Records from a data collection =>
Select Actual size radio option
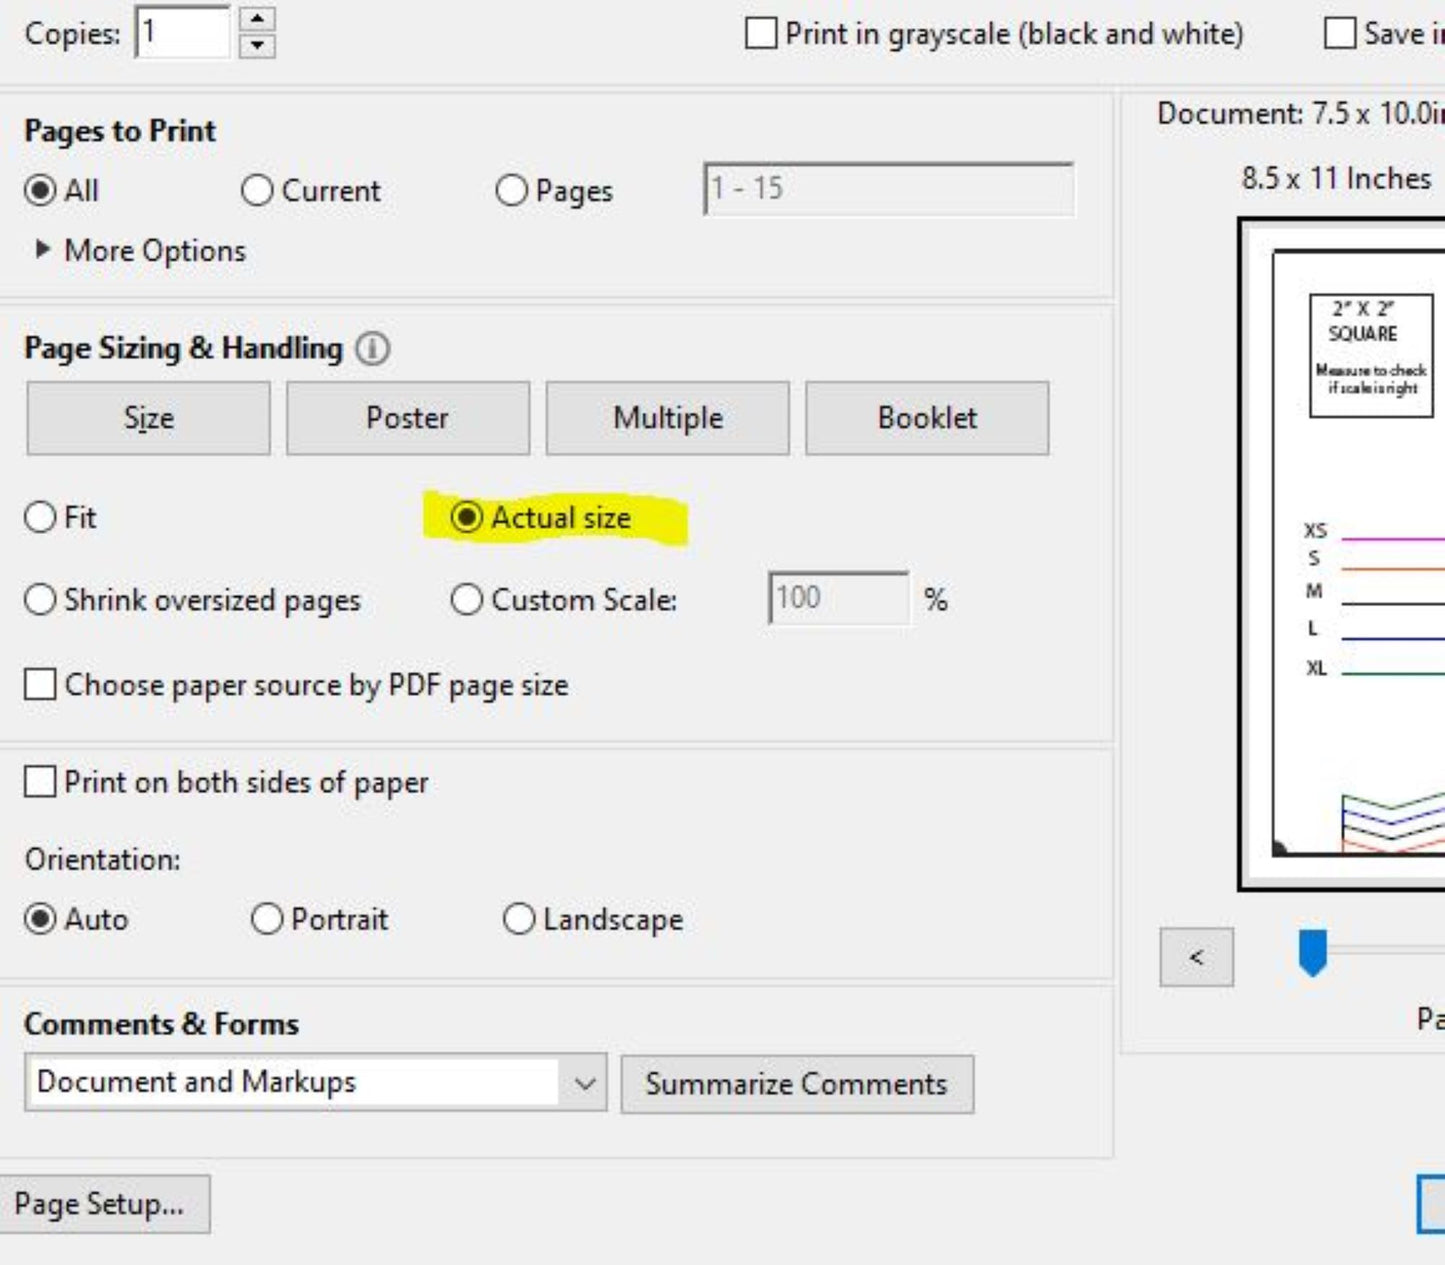Screen dimensions: 1445x1265 [466, 517]
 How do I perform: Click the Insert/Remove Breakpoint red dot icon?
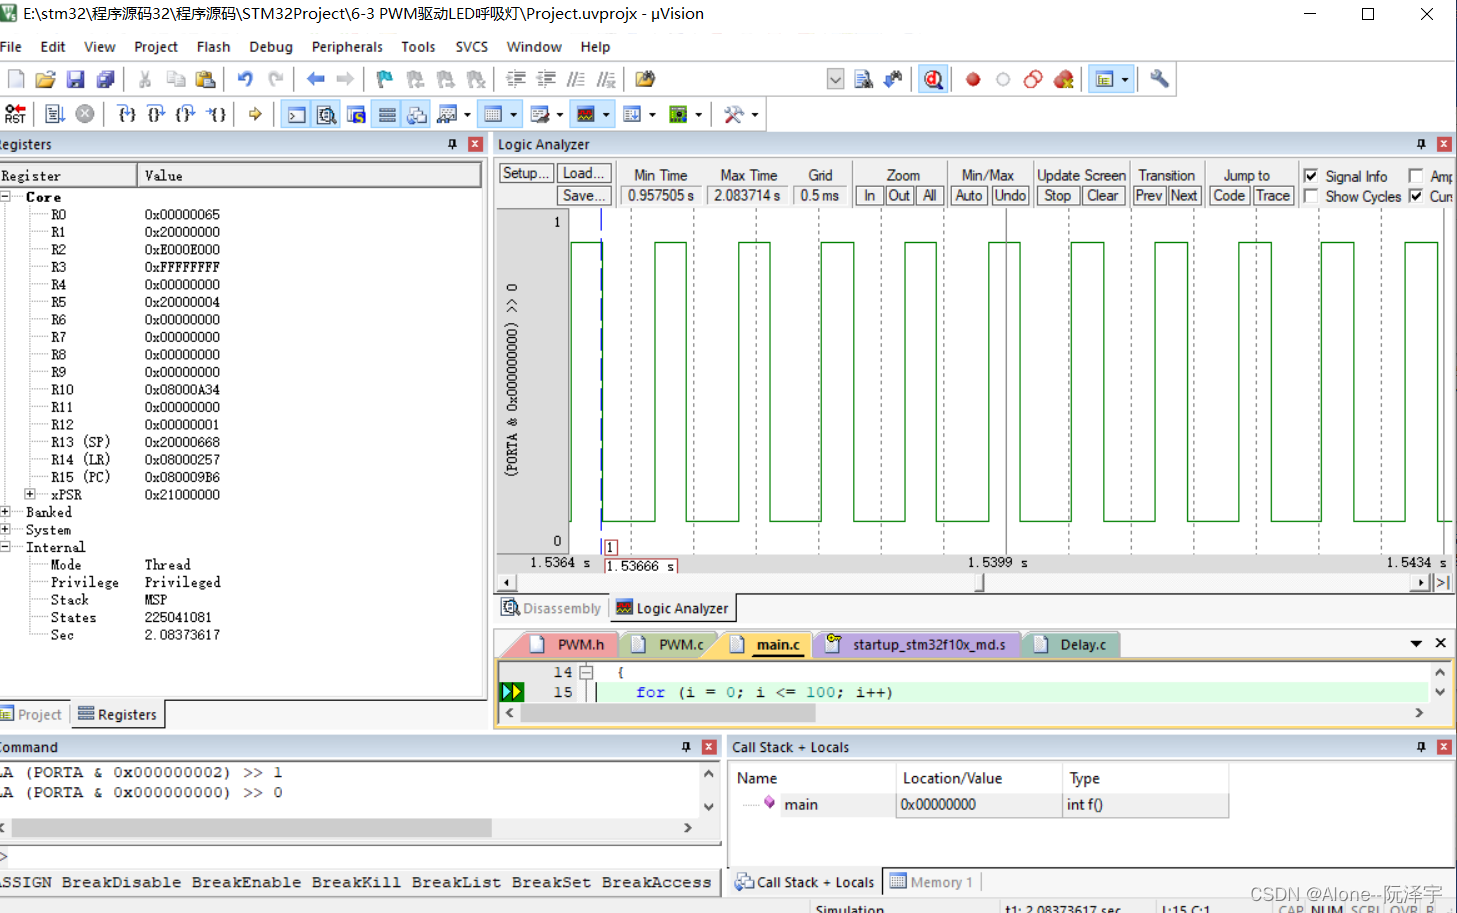click(971, 78)
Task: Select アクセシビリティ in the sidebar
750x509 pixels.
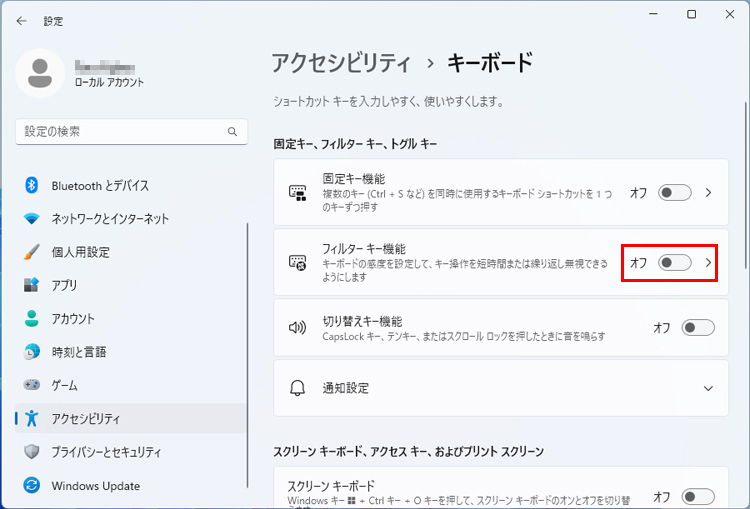Action: (86, 419)
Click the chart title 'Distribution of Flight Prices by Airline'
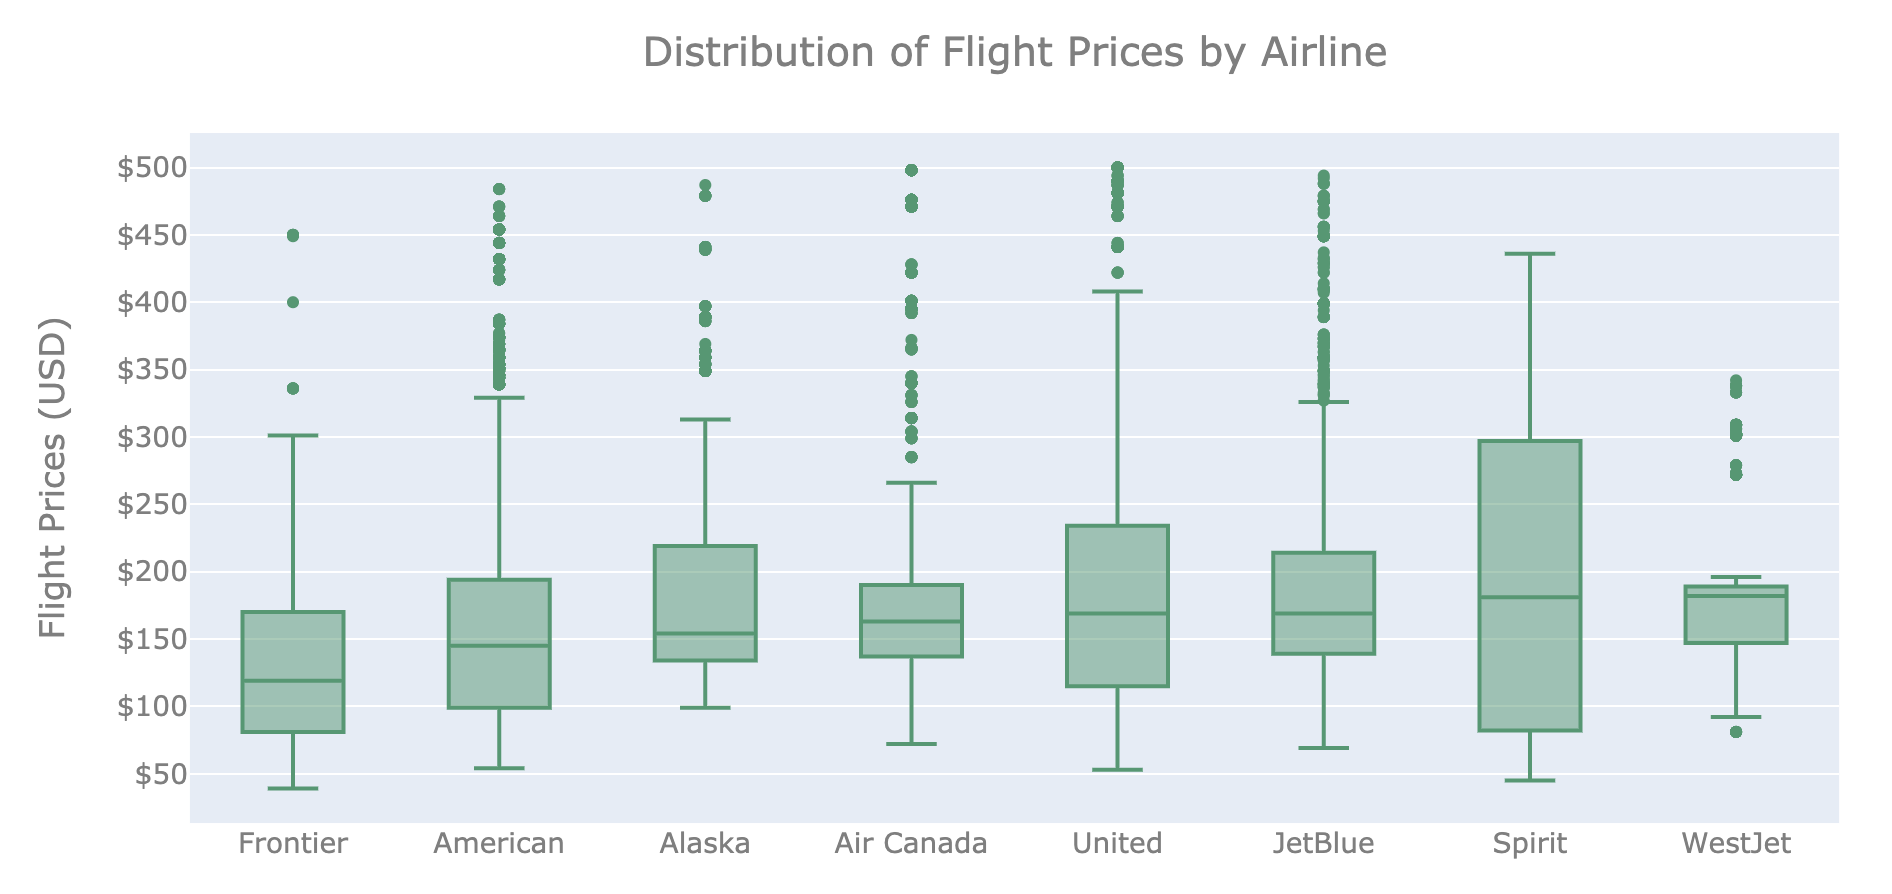 click(x=1014, y=53)
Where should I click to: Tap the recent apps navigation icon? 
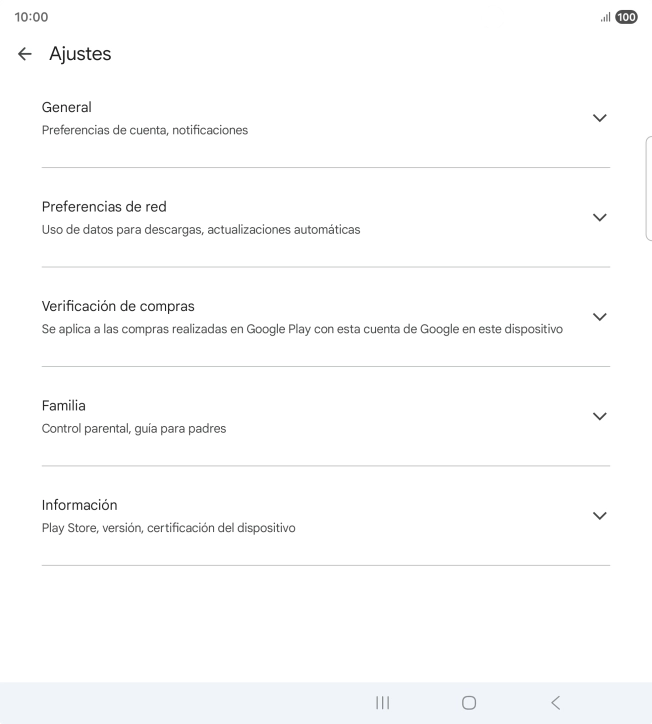point(382,703)
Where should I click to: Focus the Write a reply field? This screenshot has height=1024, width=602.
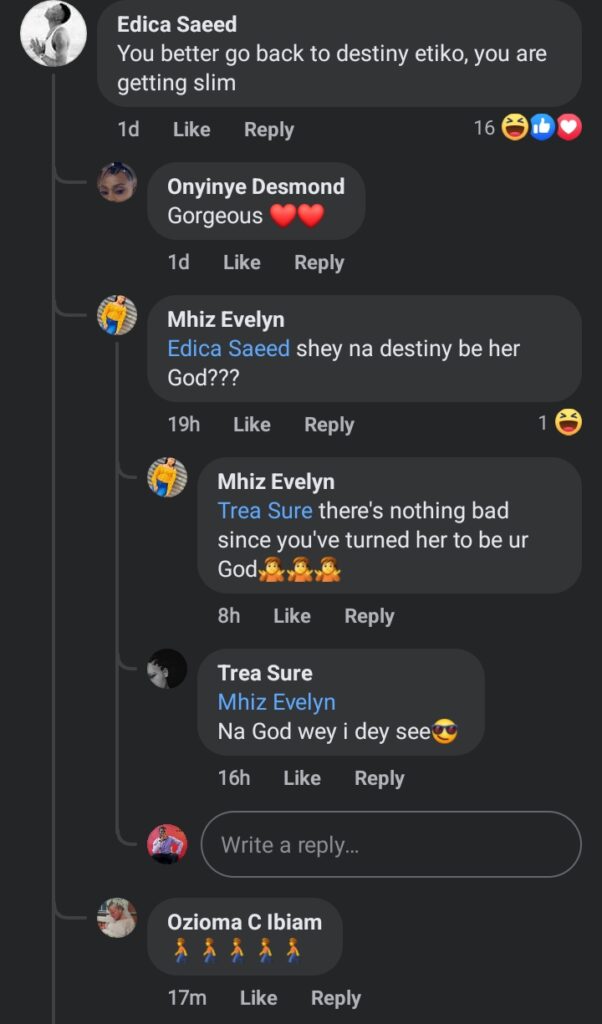click(390, 845)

Problem => Each record above needs to be transcribed word for word, with its pictures omitted.

Solution to the problem =>
Select Actual size radio option
Screen dimensions: 1445x1265 [466, 517]
 How do I perform: Click the Insert/Remove Breakpoint red dot icon?
click(971, 78)
Task: Select アクセシビリティ in the sidebar
750x509 pixels.
Action: (86, 419)
Click the chart title 'Distribution of Flight Prices by Airline'
 click(x=1014, y=53)
Where should I click to: Tap the recent apps navigation icon? 
point(382,703)
Where should I click to: Focus the Write a reply field? This screenshot has height=1024, width=602.
click(390, 845)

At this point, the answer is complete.